| GIVEN DATA |
══════════════════════════════

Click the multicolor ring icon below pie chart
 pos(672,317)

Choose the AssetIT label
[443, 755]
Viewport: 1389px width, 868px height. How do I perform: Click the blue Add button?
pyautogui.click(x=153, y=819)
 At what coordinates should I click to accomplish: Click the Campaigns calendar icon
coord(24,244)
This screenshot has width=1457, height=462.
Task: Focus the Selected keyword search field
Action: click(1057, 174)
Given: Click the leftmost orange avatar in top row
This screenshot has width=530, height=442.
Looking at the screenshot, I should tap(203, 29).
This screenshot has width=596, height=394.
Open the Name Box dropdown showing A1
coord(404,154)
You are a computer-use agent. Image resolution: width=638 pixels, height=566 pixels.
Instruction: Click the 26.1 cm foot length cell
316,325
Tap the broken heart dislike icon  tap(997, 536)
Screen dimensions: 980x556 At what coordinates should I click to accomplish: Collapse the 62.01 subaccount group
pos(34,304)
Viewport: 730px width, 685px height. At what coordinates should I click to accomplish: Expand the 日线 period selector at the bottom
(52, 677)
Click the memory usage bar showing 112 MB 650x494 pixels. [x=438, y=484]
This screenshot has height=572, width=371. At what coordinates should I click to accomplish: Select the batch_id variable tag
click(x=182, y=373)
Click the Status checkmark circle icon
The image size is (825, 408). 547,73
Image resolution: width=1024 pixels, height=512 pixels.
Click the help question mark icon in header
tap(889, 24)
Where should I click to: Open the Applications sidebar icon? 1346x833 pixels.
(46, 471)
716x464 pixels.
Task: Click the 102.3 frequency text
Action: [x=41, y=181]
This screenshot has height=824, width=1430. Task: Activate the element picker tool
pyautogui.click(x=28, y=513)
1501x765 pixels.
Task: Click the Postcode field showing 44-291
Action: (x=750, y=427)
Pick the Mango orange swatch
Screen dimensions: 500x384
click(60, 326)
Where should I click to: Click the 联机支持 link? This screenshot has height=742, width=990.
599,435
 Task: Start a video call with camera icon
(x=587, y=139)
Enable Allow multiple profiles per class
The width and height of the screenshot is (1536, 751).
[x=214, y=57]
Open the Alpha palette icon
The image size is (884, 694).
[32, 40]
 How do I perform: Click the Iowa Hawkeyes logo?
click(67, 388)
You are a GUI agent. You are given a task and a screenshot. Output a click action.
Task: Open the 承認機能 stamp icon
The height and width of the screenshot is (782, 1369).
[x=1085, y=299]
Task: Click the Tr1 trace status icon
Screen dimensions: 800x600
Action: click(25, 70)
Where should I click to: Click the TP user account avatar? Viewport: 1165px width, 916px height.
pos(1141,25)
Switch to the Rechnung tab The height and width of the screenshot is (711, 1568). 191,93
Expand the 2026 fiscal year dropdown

══════════════════════════════

| WORK REQUIRED |
For this exercise, find all lines in the records containing the word "agent" and copy them.

| EXERCISE SOLUTION |
You are a computer-use agent. Image resolution: width=638 pixels, height=566 pixels.
You are a GUI agent. You are given a task and a screenshot. Output a click action.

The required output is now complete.